Having repeatedly failed to pass amendments to the text of the treaty itself, which would require the United States and Russia to return to the negotiating table (effectively killing the deal), Senate Republicans appear to have found a way forward on New START, one that could address concerns surrounding U.S. missile-defense capability.
Earlier today, Sen. John McCain (R., Ariz.) — along with senators Jon Kyl (R., Ariz.), Lindsey Graham (R., S.C.), and Mark Kirk (R., Ill.) — introduced an amendment to the resolution of ratification (RoR), which is separate from the actual treaty.
Sen. Bob Corker (R., Tenn.) told reporters that amending the RoR was the most likely course of action for Republicans. “I think we all recognize that there won’t be an ability to actually change the treaty itself,” he said. “There are [other] ways of dealing with some of the concerns that exist.”
Corker said he is working on his own amendment to the RoR that would address numerous GOP concerns about missile defense. “I understand that there’s not an amendment to the treaty that is going to pass. Most of the concerns that people have are not actually in the four corners of the treaty anyway — they’re either about signing statements or what’s in the preamble, both of which are nonbinding.”

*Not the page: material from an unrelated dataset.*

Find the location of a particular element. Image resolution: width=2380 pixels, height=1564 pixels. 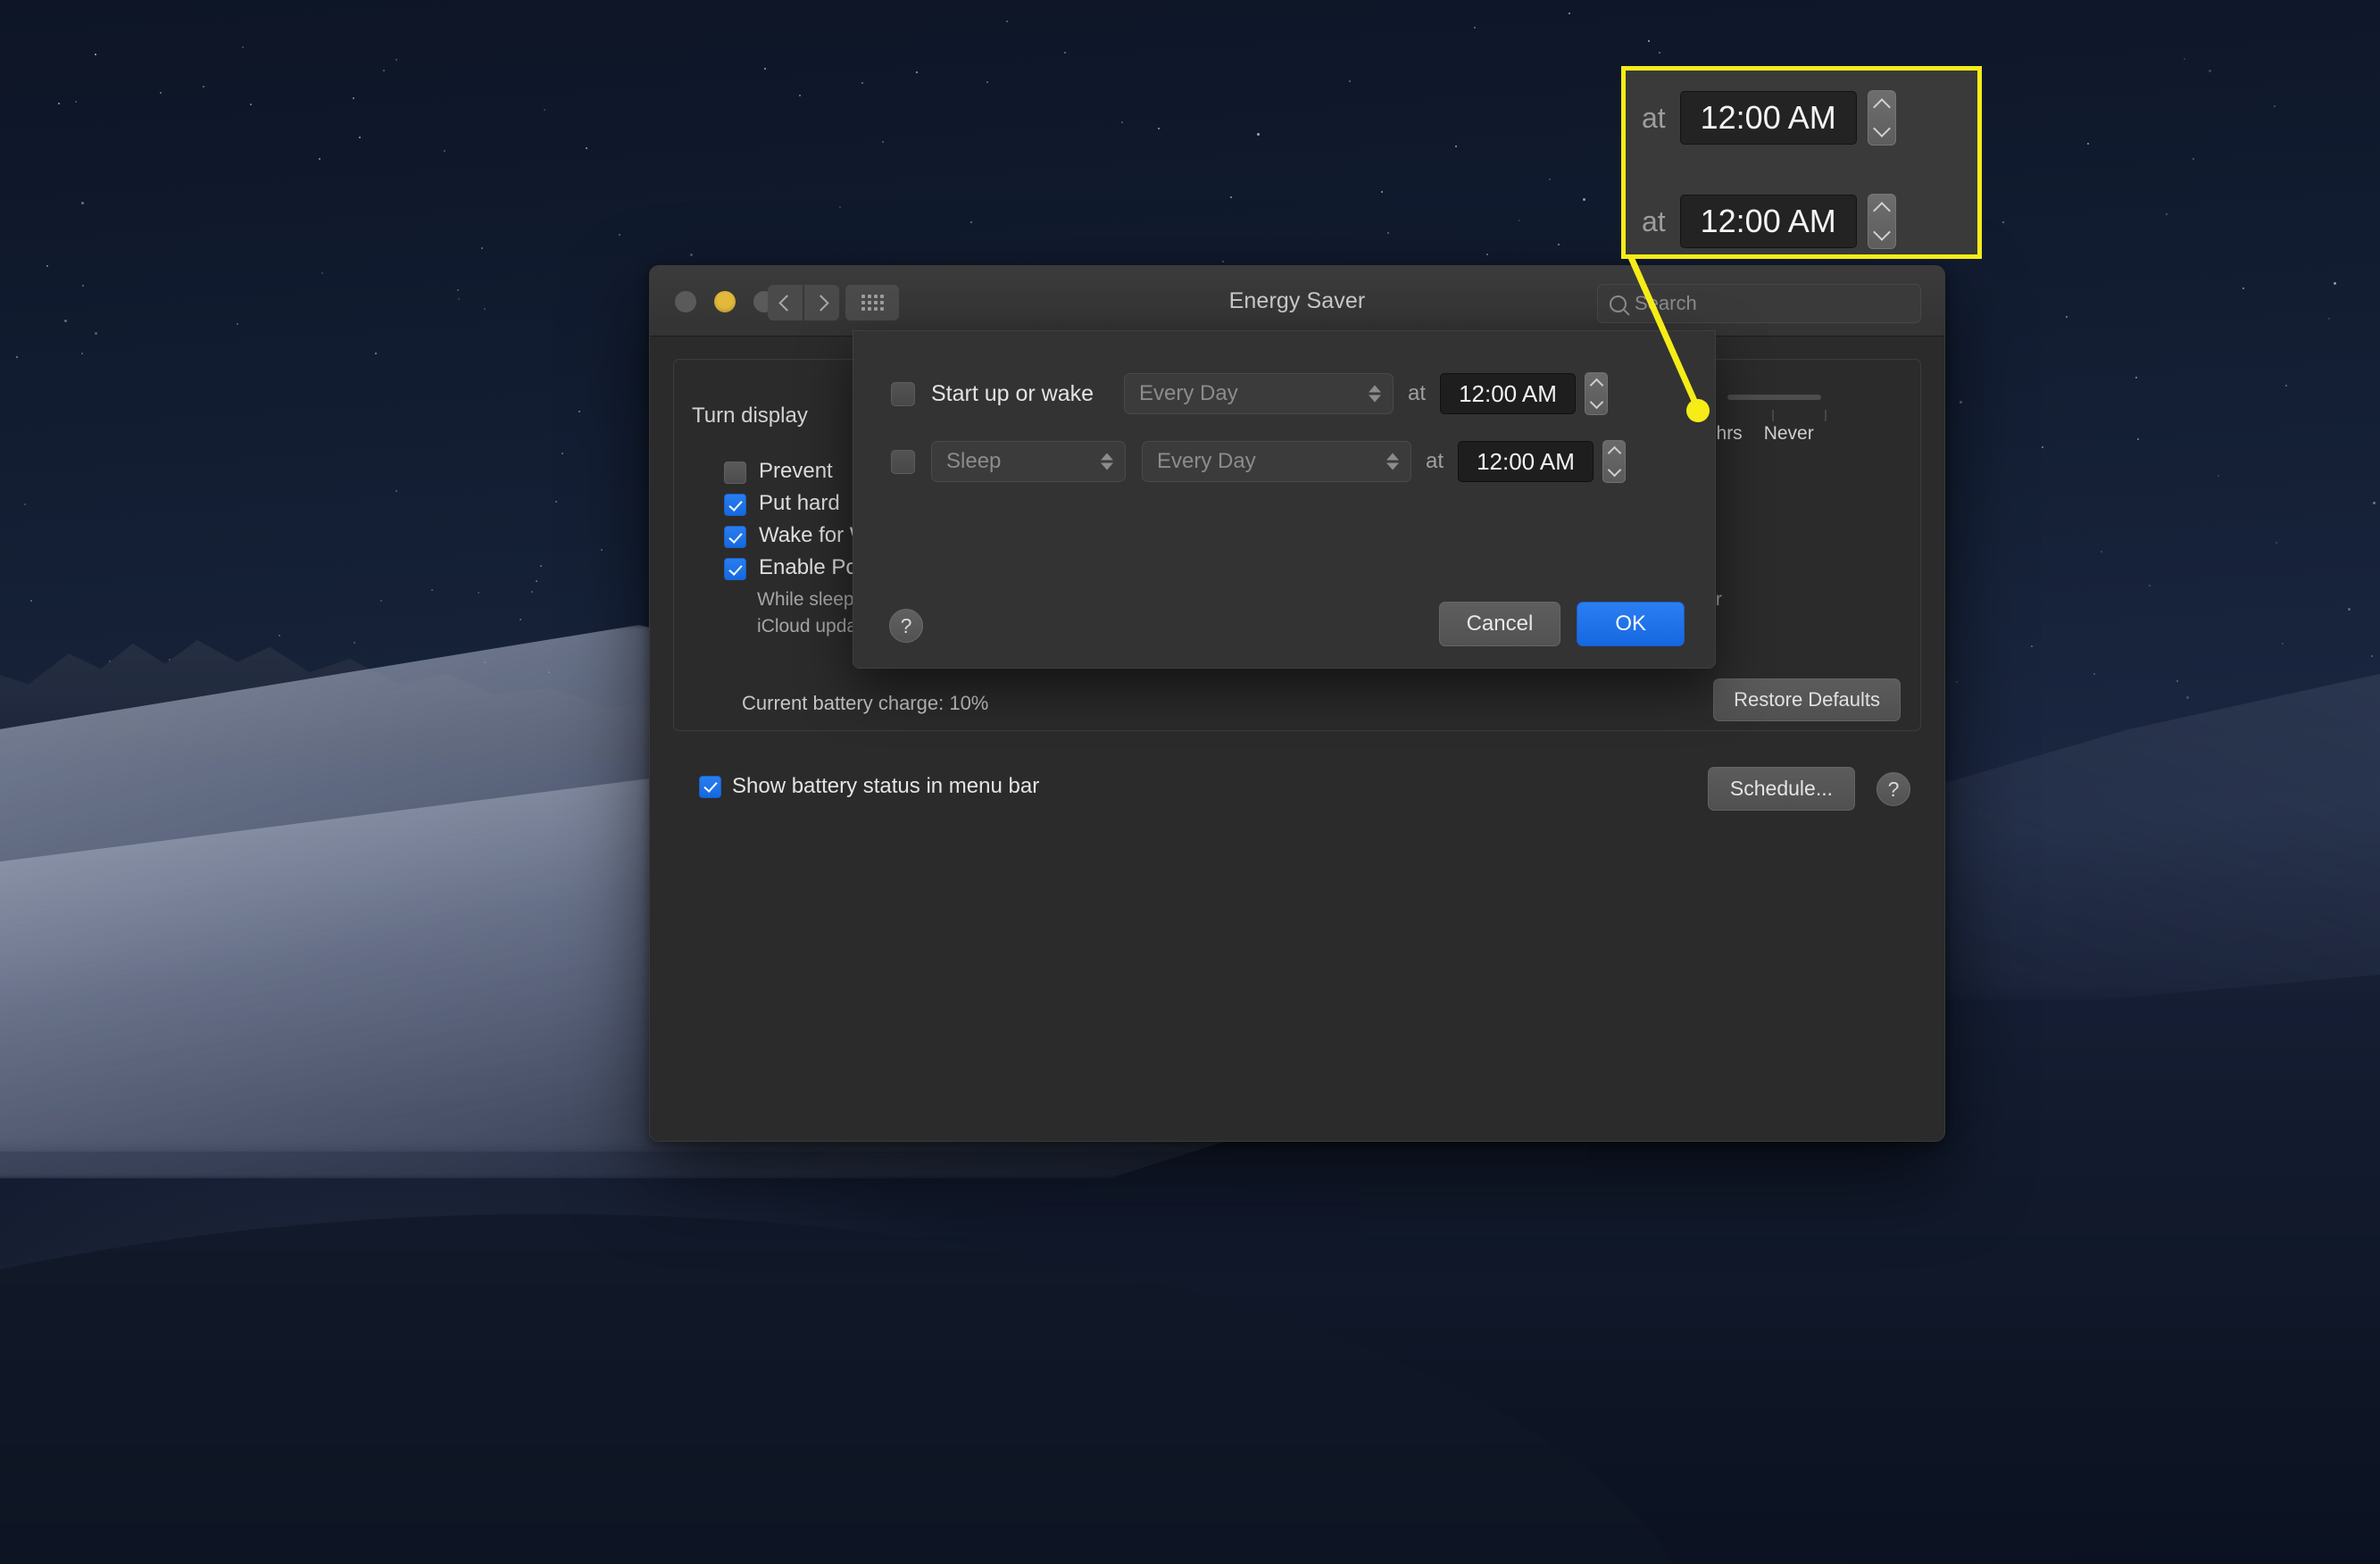

sleep-time-stepper is located at coordinates (1614, 462).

Corker, a member of the Senate Foreign Relations Committee, has emerged as a leading figure in the START negotiations. He said he has spoken with Vice President Joe Biden and Secretary of State Hillary Clinton in the past few days. But he played down his role as a leader in pushing START in the GOP caucus. “We’ve obviously had a lot of lunch discussions; we had a very pointed one today,” he said. Still, “I don’t think it’s my role to go out and lobby someone else on a national-security issue. Yes, I’ve had questions; yes, I’ve had people ask me about what I think about this or that.” But, he emphasized, he has not attempted to “twist elbows.”

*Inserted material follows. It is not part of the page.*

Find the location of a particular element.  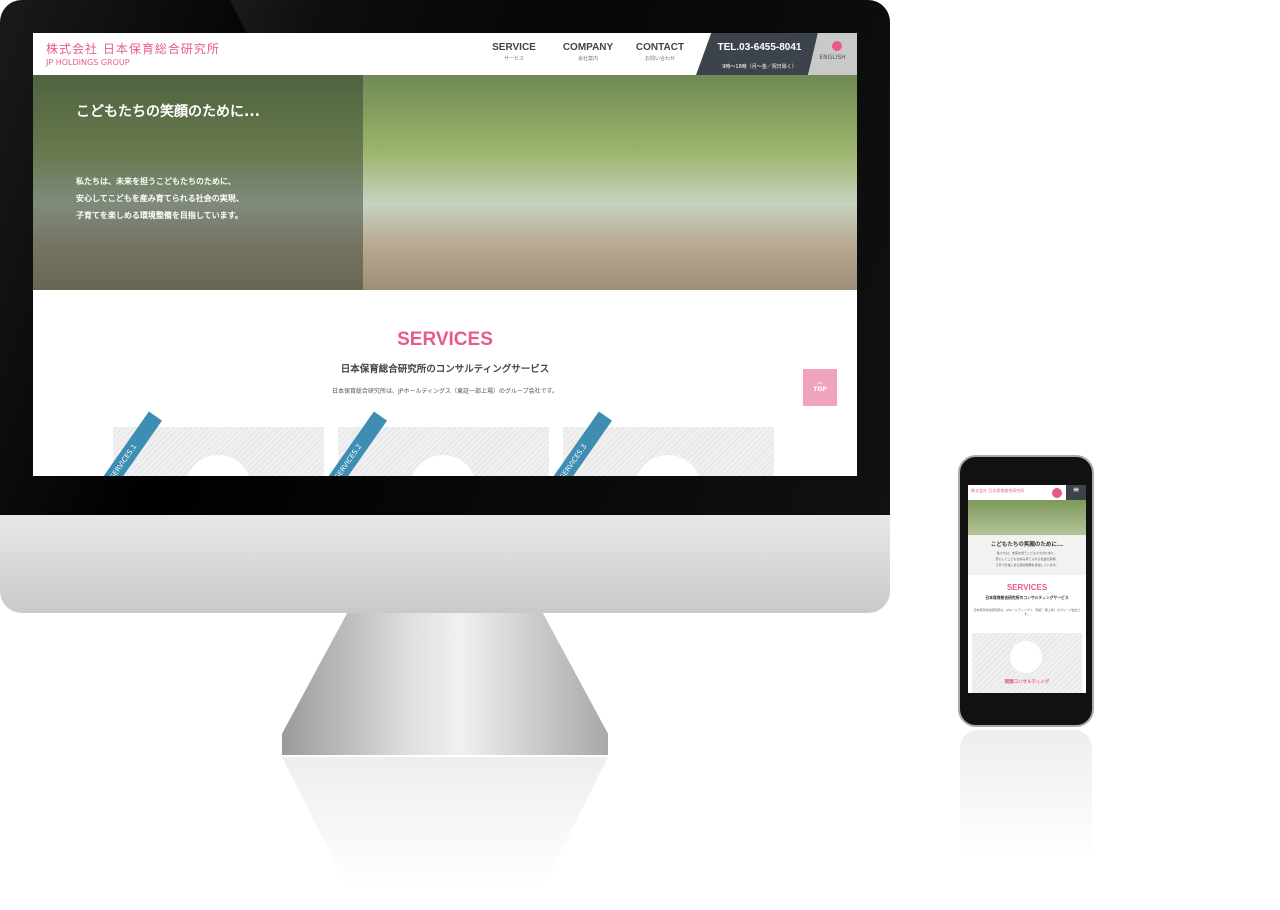

menu-icon: ≡ is located at coordinates (1076, 492).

On his conversations with administration officials, Corker said: “We haven’t talked about vote counts. We’ve talked more about issues.”

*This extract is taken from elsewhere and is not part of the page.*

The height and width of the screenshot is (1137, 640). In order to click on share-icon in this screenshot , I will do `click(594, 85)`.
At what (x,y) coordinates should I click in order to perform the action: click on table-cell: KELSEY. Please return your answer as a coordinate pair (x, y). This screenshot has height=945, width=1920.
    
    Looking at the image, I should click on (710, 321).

Meanwhile, at a press conference this afternoon, Sen. John Kerry (D., Mass.), the chairman of the Senate Foreign Relations Committee, called today’s closed-door intelligence briefing “very instructive” for senators who still had questions about the treaty. He also said that he was discussing possible changes to the RoR with Republicans.
“We have included some 13 different amendments already that are in the resolution that reflect their concerns,” Kerry told reporters. “We were just having a conversation now with Senator Kyl. There may be some additional things that we can incorporate.” He remained confident that he has the 67 votes needed for ratification. “I anticipate we’re going to ratify this treaty,” Kerry said.